#### WHAT YOU ARE ASKED TO DO
Every line of the entries below that carries the string "agent" should be copied.

#### RECORDS PROVIDED

..............................

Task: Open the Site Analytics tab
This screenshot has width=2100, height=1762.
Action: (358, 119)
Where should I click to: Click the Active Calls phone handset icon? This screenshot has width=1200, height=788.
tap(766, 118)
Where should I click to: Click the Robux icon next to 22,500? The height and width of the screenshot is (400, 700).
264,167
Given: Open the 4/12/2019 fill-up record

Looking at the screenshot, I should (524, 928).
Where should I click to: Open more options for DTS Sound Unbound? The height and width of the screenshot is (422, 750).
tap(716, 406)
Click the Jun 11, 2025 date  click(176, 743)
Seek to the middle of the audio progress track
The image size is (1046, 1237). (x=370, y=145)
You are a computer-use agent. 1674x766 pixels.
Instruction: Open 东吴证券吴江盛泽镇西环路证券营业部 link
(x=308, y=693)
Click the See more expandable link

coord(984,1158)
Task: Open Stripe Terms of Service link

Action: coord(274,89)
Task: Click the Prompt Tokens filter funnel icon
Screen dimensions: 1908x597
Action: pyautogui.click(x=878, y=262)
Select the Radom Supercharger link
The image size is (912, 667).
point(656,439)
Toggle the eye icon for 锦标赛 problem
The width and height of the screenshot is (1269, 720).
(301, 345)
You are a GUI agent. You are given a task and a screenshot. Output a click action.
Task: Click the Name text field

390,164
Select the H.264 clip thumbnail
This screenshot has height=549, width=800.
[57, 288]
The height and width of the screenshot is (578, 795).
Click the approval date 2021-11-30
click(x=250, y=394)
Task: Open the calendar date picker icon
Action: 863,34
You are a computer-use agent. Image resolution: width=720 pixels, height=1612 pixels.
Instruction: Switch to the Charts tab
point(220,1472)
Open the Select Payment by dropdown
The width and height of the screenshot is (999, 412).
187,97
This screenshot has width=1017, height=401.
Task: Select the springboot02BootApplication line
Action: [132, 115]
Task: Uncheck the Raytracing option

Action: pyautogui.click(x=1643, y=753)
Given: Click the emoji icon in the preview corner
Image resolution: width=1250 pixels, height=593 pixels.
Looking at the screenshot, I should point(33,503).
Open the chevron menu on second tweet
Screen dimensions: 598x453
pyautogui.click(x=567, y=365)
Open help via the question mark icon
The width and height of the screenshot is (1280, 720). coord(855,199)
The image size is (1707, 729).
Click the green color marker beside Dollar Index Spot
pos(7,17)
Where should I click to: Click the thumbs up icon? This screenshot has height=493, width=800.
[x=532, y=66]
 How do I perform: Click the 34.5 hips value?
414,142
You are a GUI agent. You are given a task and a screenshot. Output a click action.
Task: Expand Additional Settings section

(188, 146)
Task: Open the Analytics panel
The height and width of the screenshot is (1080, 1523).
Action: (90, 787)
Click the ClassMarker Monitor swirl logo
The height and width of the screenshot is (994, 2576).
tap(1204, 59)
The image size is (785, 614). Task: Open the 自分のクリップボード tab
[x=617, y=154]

..............................

#### RESPONSE TO THIS EXERCISE
You are a computer-use agent. 1674x766 pixels.
You are a GUI agent. You are given a task and a screenshot. Output a click action.
You are a computer-use agent. Image resolution: width=720 pixels, height=1612 pixels.
You are a GUI agent. You are given a task and a screenshot. Output a click action.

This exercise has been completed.